The judge said the confidentiality clauses in the 2001 agreement, “viewed in the context of the current Trump family circumstances in 2020, would ‘…offend public policy as a prior restraint on protected speech…’” Although the main general interest in this matter concerns the substantive content of her writing and statements, the case and the judge’s ruling deserves attention.
Judge Greenwald’s use of the key term, that blocking her would be a “prior restraint on protected speech” taps a rich vein in First Amendment law. A “prior restraint” is a court order chronologically in advance of the speech in question. It orders the entirety of the speech not even to be made. It silences the speaker, without the speech being concretely put out without the actual text being known.
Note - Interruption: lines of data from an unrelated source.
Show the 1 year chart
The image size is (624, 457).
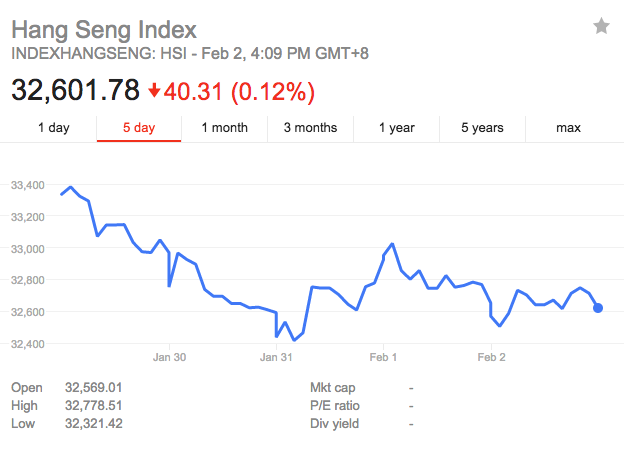[396, 128]
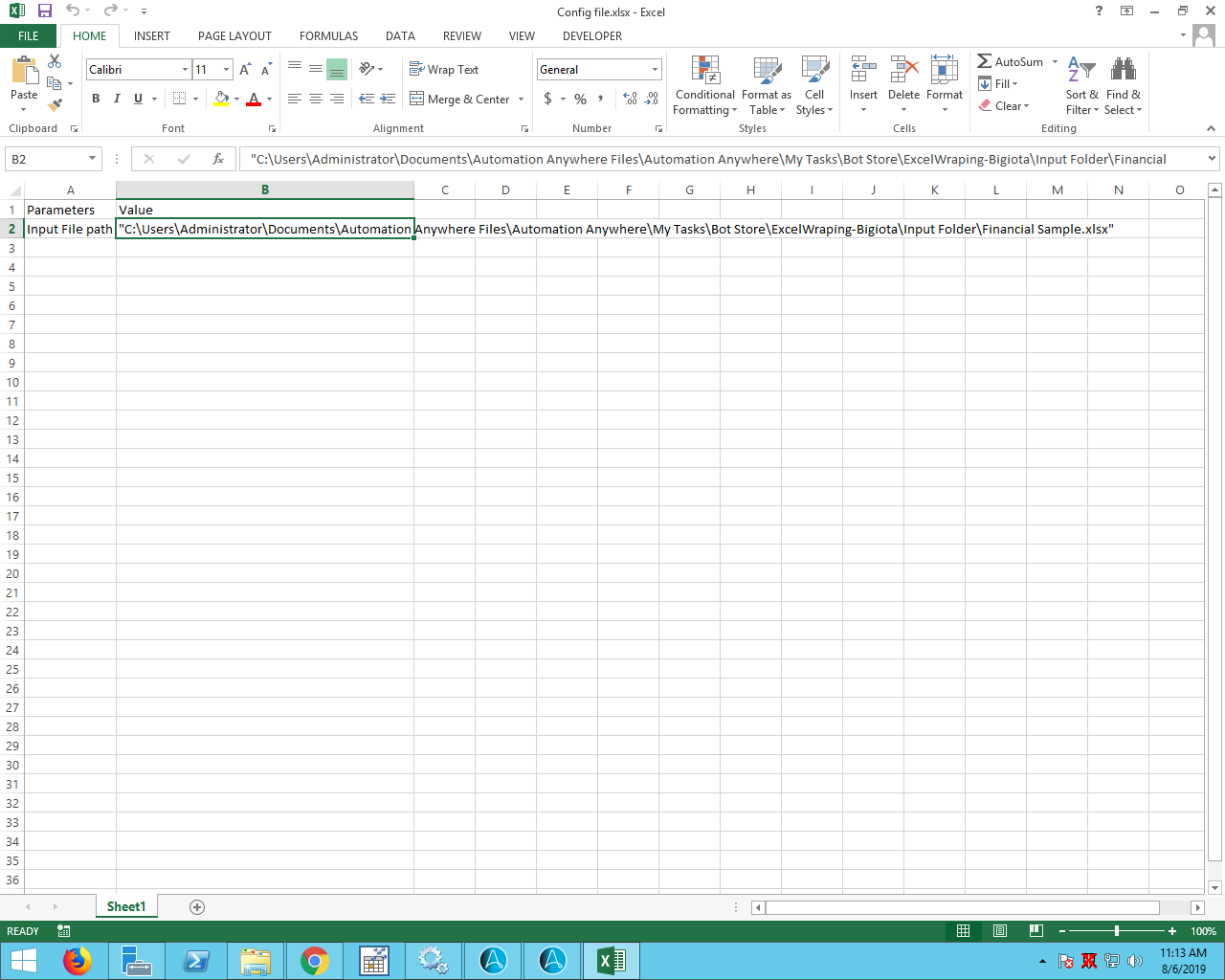
Task: Click the zoom slider handle
Action: (1117, 931)
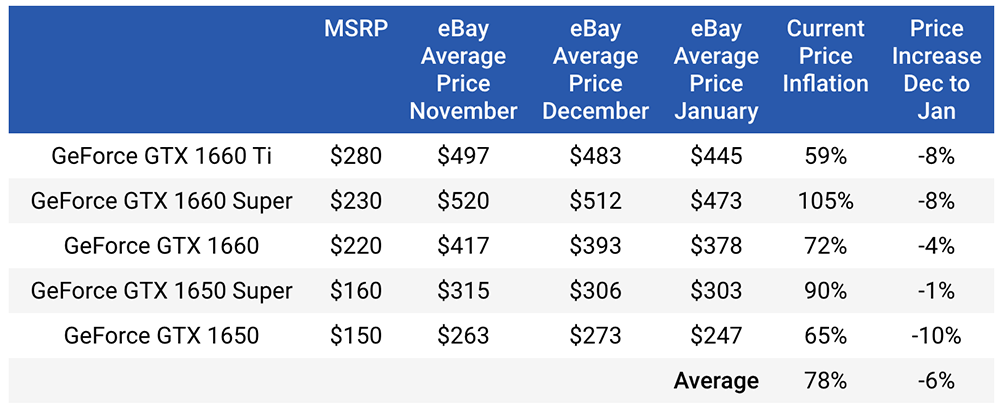Screen dimensions: 1000x416
Task: Select the Price Increase Dec to Jan header
Action: click(936, 70)
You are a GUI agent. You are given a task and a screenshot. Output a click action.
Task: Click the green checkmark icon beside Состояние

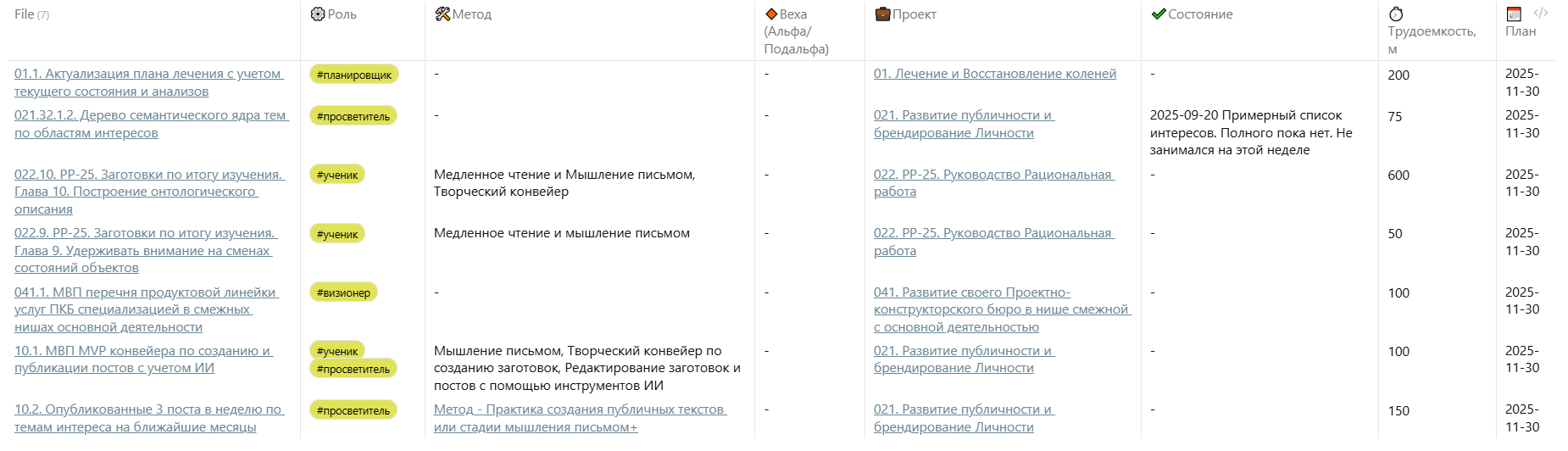point(1159,14)
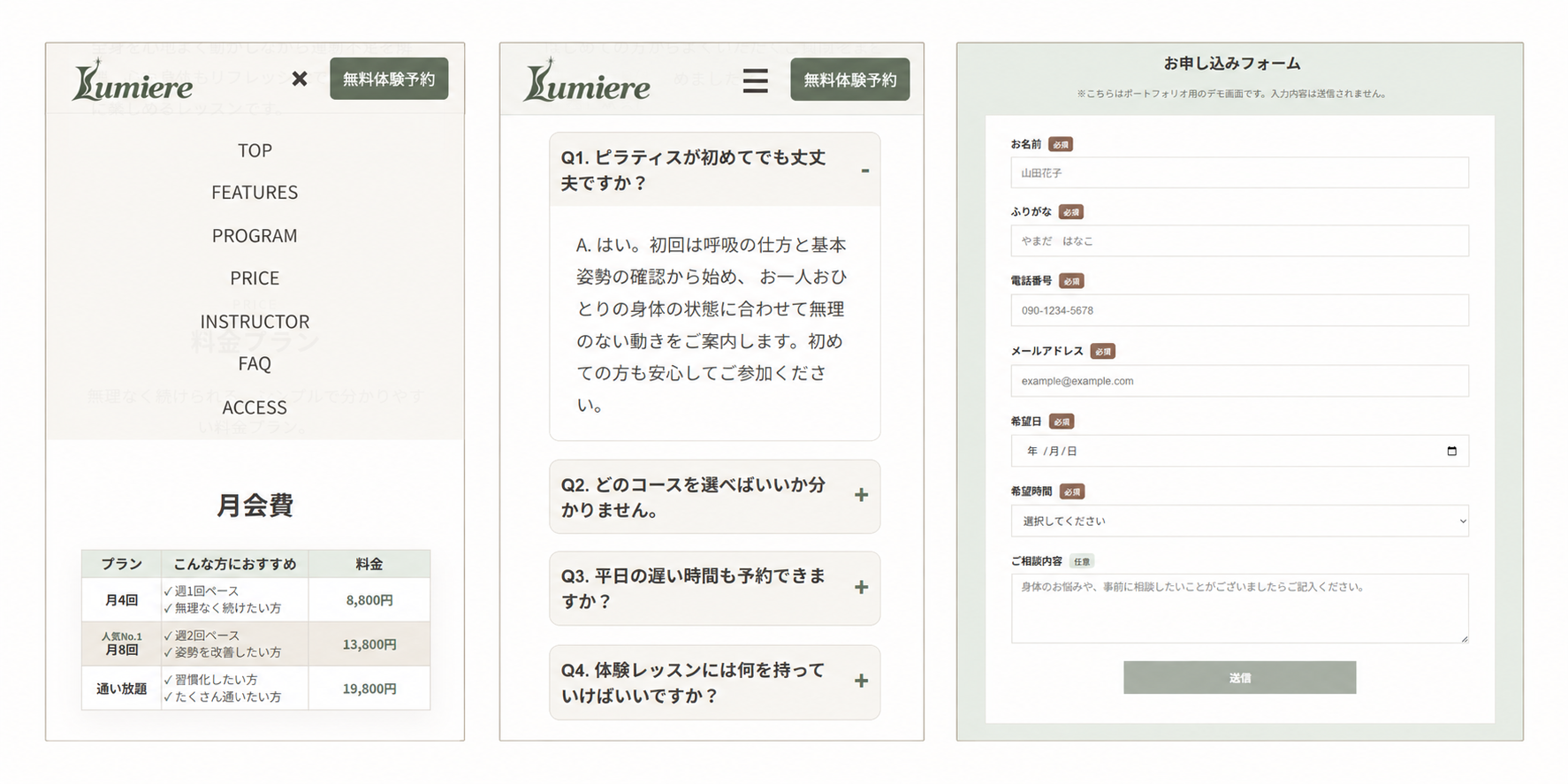Click the メールアドレス input field

[x=1239, y=381]
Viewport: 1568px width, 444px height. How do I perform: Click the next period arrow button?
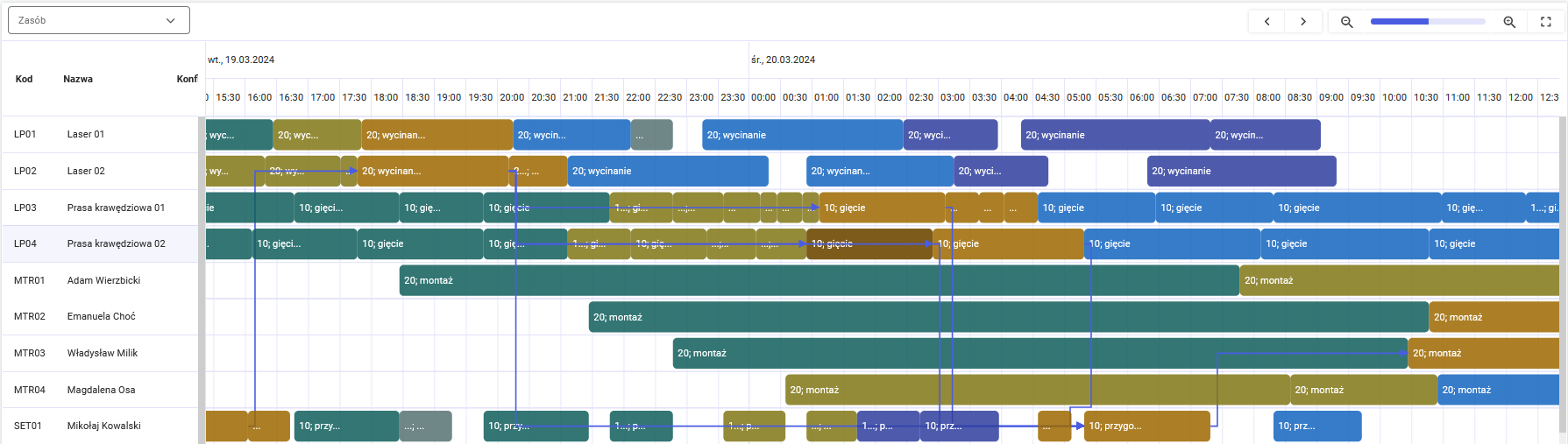[x=1303, y=22]
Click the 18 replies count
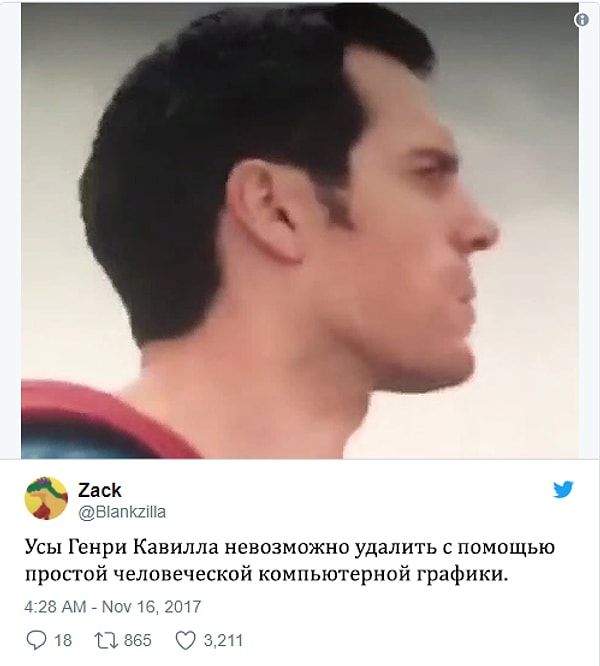Image resolution: width=600 pixels, height=666 pixels. click(x=63, y=640)
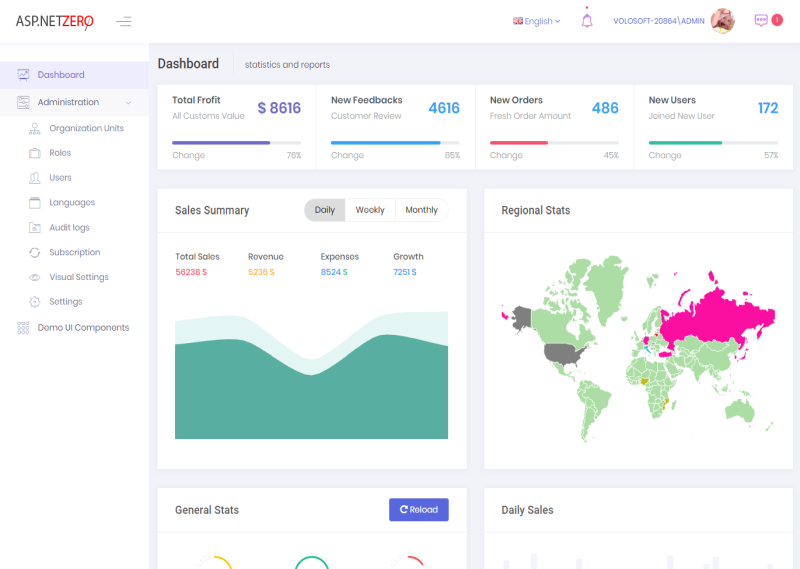800x569 pixels.
Task: Open the VOLOSOFT admin user menu
Action: (673, 21)
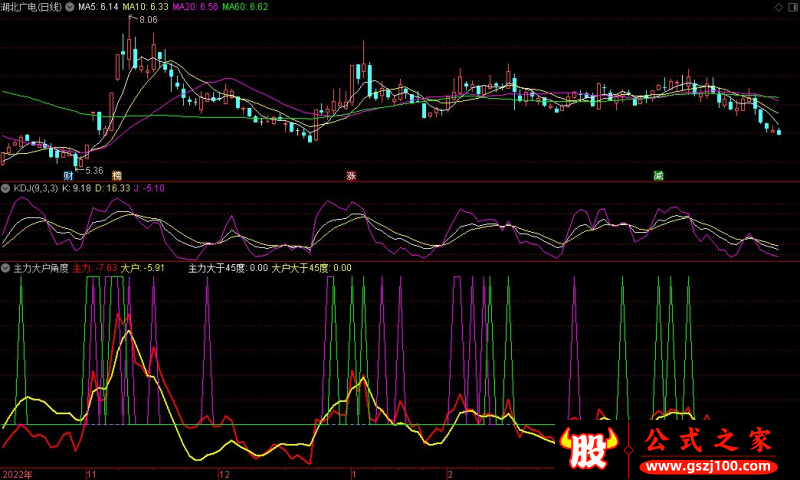Click the 2022年 label on the time axis

click(17, 473)
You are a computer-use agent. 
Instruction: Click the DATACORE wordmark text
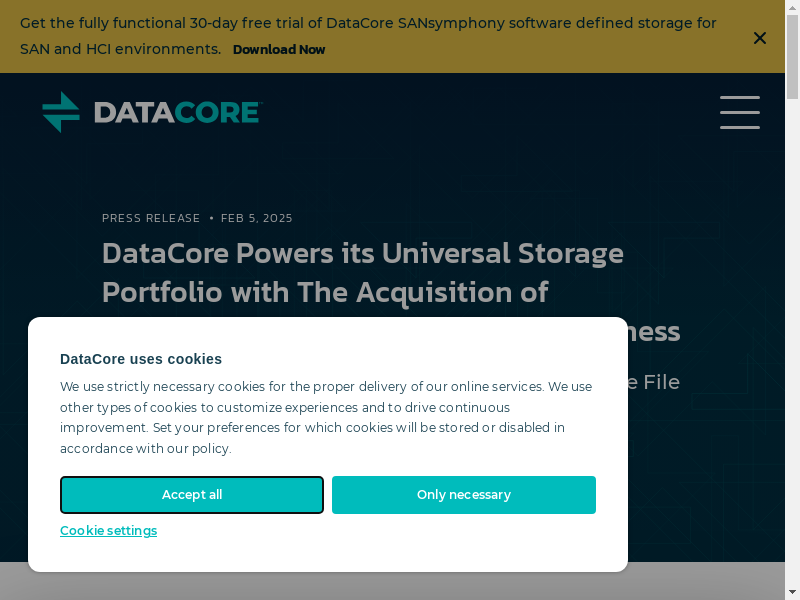(177, 112)
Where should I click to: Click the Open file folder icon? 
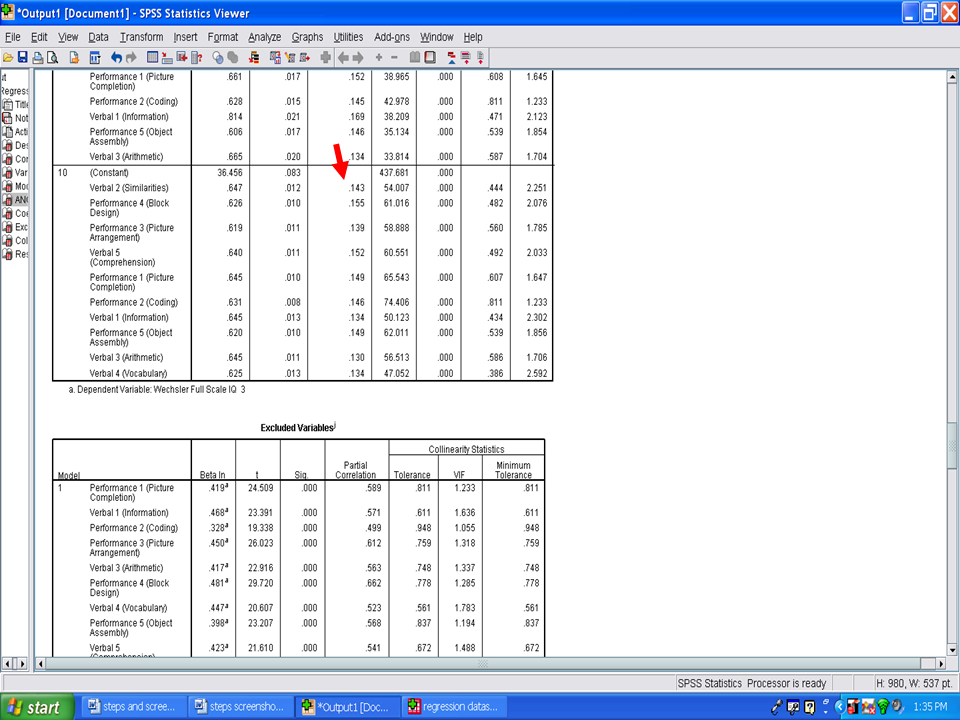pos(8,58)

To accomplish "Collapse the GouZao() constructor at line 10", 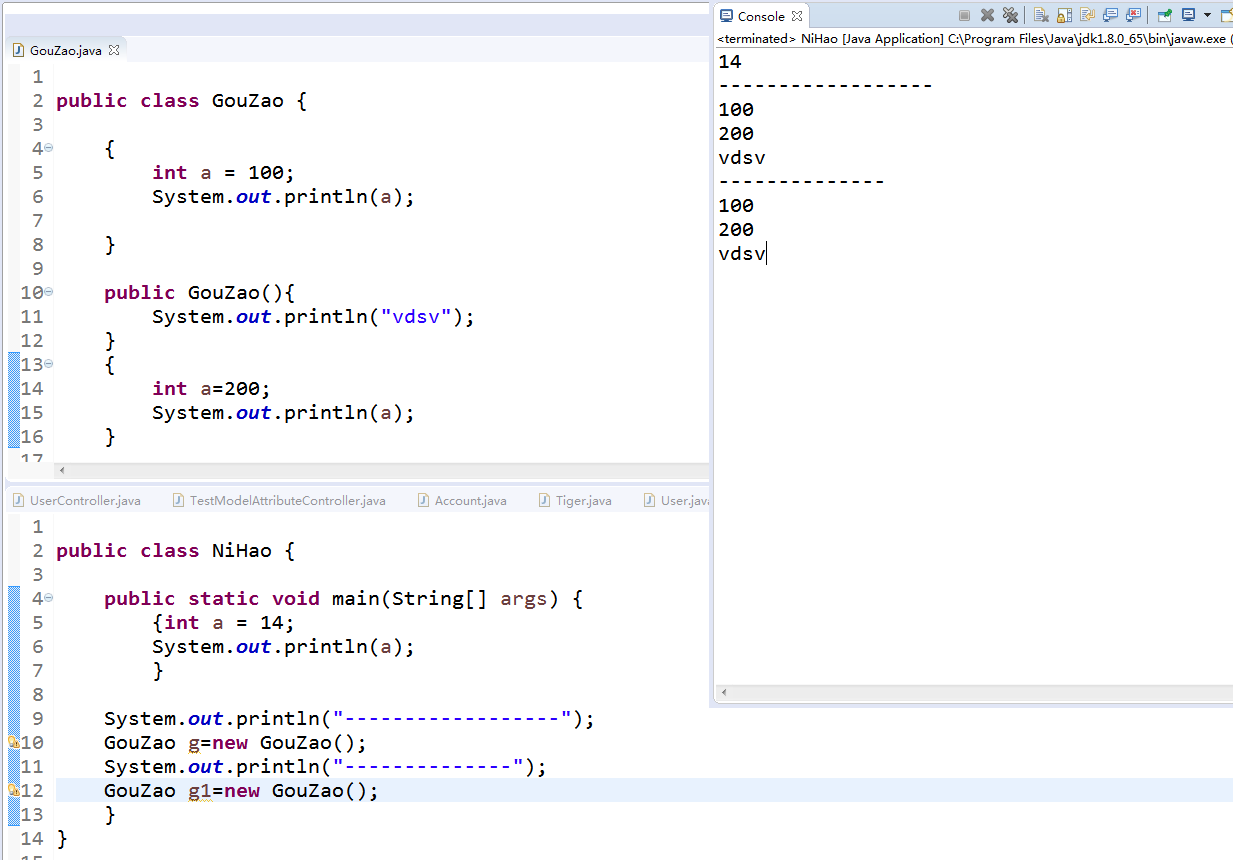I will (x=48, y=292).
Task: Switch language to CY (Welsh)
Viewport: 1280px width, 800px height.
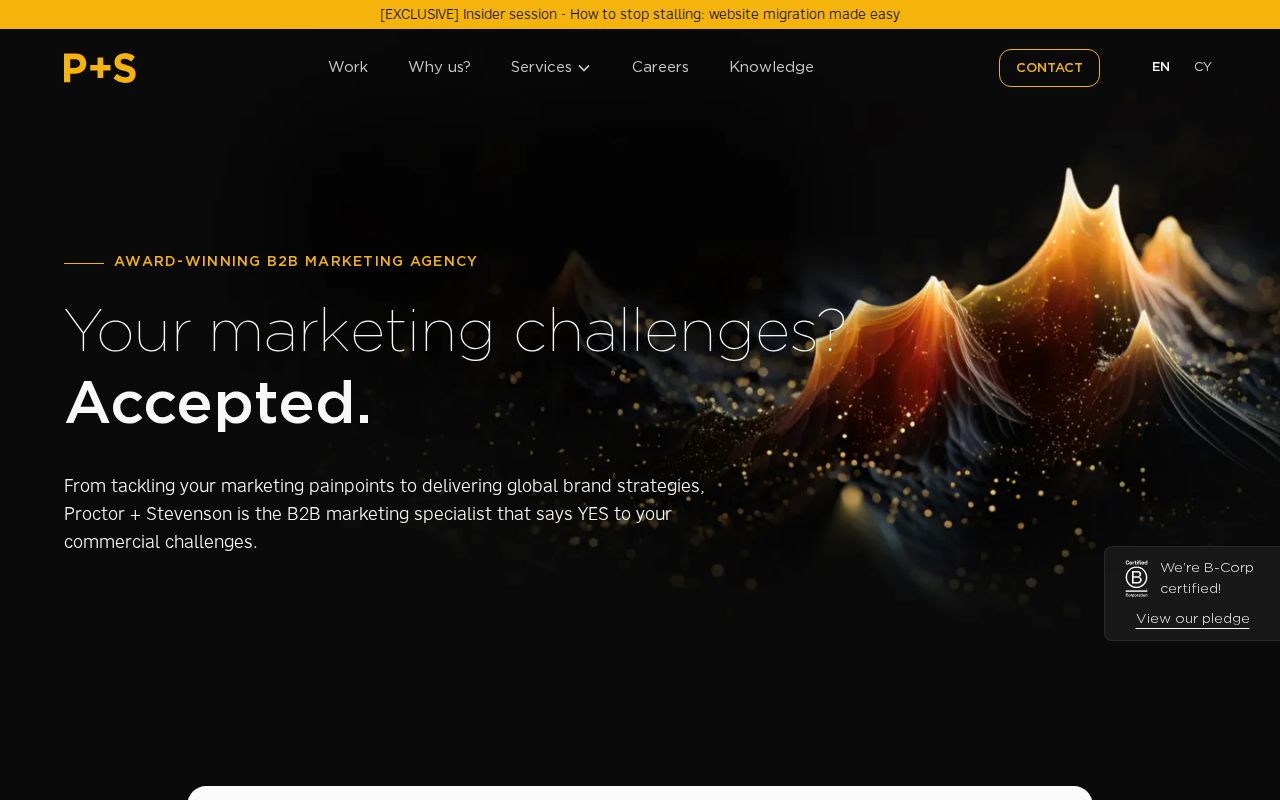Action: point(1202,67)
Classic examples of prior restraints were the court orders obtained by the Nixon Administration against the publication by the New York Times NYT and the Washington Post of the famous “Pentagon Papers” about how three administrations took the country into the Vietnam War. The orders were dissolved by the Supreme Court, with opinions including attention to the doctrine against prior restraints.
An aspect so obvious it may escape attention is that Judge Greenwald called Mary Trump’s statements “protected speech” and viewed the 2001 confidentiality clauses “in the context of the current Trump family circumstances.” It is not at all completely specious to understand the different perspectives for viewing Mary Trump’s legal situation.
After all, Judge Greenwald himself started out issuing a temporary restraining order against Mary Trump. From the Donald Trump side, the 2001 agreement could have been viewed as simply a contract that Mary Trump was seeking to breach. Explaining the argument, Roger J. Bernstein, an experienced New York State litigator, noted that in a run-of-the-mill situation, a “contract dispute between two private parties, would not be decided on the basis of public interest considerations.” Here, though the case of course involved “larger circumstances.,” he said. He added that the publisher’s freedom to publish the book meant that there was no longer any confidentiality to protect.
The title of the book refers to President Trump as “the World’s Most Dangerous Man.” Whether that is reality or hyperbole probably varies with whom one asks. However, significantly, the title reinforces the strength of Judge Greenwald’s order. The 2020 context, not the 2001 context, governs a case like this one.